O ministro da Justiça e Segurança Pública, Ricardo Lewandowski, conversou com auxiliares na segunda-feira e os avisou que pretende mesmo deixar a pasta até o fim desta semana.
Ele deve se reunir com o presidente Luiz Inácio Lula da Silva entre hoje e amanhã para um debate sobre os próximos passos do ministério e para tratar de burocracias que precisam ser resolvidas para a formalização de seu desligamento,
Além do sentimento de dever cumprido, o ministro teria decidido deixar o cargo após os primeiros acenos de Lula ao possível desmembramento da pasta, o que representaria um esvaziamento de suas funções.

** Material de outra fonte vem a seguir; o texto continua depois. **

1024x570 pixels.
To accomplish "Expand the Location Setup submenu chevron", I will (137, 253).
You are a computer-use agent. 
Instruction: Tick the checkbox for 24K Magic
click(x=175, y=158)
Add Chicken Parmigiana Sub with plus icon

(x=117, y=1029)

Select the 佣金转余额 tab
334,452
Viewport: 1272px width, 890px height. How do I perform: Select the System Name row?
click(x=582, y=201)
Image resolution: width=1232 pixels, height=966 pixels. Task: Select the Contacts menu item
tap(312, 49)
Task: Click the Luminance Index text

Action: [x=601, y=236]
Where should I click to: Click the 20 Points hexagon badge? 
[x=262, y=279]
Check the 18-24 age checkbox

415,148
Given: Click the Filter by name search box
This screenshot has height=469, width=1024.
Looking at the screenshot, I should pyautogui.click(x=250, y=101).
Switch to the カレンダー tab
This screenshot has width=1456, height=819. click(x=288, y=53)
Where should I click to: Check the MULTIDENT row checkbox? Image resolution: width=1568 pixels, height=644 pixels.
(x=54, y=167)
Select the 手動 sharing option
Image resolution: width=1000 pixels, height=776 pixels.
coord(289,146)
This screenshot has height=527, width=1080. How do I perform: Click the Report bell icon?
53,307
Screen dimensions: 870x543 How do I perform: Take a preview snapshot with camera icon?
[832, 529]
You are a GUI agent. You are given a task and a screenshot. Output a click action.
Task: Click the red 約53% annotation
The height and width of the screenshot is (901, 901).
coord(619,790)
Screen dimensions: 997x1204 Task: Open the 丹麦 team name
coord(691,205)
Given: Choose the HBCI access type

A expectativa é que o petista leve em conta as considerações que Lewandowski fará para a definição do sucessor.
O secretário-executivo Manoel Carlos de Almeida Neto seria um nome natural para a sucessão, mas fatores internos estariam fragilizando essa possibilidade. Há quem diga ainda que ele acompanharia a saída do ministro.
Neste cenário, os nomes do diretor-geral da PF, Andrei Rodrigues, e do ministro da CGU, Vinícius de Carvalho, despontam como favoritos. O ex-presidente do Senado Rodrigo Pacheco também seria uma alternativa, principalmente depois que Lula optou por ignorar as articulações de Davi Alcolumbre pelo parlamentar e indicou Jorge Messias ao STF no lugar de Luís Roberto Barroso.